As those milestones developed, Nathalie Michaud and Wayne Jasper travelled across Canada, telling firefighter
groups about mental health and the need to talk – and ask – about it.

I first met Nathalie in Penticton, B.C., in June and heard her sometimes-unbelievable story of survival after finding her husband, Fire Chief Richard Stringer, hanging between trucks in the fire hall in Otterburn Park, Que., in January 2010. Stringer’s PTSD was never diagnosed; he never got help.

Nathalie’s PTSD – the result of Stringer’s death and her experiences after 9-11 and Lac-Megantic – was identified, albeit not until 2014; her new-found resilience, along with Jasper’s unconditional friendship and support, is remarkable.

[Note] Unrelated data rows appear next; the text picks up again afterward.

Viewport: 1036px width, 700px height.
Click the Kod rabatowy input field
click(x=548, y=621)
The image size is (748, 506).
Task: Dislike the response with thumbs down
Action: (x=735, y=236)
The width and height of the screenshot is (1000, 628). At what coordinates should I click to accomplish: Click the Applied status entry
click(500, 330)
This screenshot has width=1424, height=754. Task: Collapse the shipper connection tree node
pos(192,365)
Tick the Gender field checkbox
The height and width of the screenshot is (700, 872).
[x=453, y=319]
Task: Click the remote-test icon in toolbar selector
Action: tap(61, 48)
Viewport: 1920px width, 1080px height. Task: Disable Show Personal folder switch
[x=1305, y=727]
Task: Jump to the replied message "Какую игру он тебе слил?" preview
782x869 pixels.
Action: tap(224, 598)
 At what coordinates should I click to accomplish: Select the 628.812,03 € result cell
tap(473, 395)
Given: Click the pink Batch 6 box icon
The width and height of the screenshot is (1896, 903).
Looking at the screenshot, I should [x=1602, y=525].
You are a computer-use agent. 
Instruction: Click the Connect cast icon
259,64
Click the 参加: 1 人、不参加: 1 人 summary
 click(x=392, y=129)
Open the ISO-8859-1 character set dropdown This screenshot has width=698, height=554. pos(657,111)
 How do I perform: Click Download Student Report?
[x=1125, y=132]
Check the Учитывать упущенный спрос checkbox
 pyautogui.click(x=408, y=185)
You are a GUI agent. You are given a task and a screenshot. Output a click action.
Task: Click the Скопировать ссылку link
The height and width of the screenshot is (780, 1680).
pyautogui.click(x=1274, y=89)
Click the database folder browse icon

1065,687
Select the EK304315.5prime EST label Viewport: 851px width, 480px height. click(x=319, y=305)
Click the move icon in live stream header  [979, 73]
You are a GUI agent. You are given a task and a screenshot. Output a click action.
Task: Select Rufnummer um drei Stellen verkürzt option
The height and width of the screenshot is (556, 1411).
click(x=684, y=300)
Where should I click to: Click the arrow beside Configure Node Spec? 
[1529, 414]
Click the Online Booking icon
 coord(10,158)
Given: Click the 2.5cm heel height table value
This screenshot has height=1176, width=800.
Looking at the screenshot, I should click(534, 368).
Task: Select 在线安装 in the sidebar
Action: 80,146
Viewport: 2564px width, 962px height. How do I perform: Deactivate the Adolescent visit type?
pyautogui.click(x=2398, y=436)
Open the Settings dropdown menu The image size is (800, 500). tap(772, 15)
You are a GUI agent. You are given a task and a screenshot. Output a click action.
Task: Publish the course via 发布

Nathalie’s presentations at the Fire Chiefs Association of BC conference and in Summerside, P.E.I., at the Maritime Fire Chiefs Association conference in July, were the most compelling I have witnessed – as raw as Fredericton firefighter Jeff Mack’s chronicle of PTSD and alcoholism after he and his partner were almost killed in a 2005 fire, and as captivating as that of engine driver David Griffin, whose seven colleagues died in the Sofa Super Store fire in Charleston, N.C., in 2007.

In the first six months of this year, 28 Canadian first responders ended their lives, unable to cope with what they experienced on the job.

In Penticton and in Summerside, fire chiefs spoke to me after the presentations about their PTSD and treatment. One chief is off work and struggling to have his counselling covered – having to document each incident over his 20-plus year career that caused him stress; another is working through a fire-service boundaries issue that has been played out in newspapers, and has had to navigate a similarly challenging system.

Now that we’re talking about mental health and the (perceived) stigma has been all but extinguished, proper identification, treatment, and a streamlined system that helps rather than hinders those who require coverage, are necessary. Achieving those milestones is the next challenge.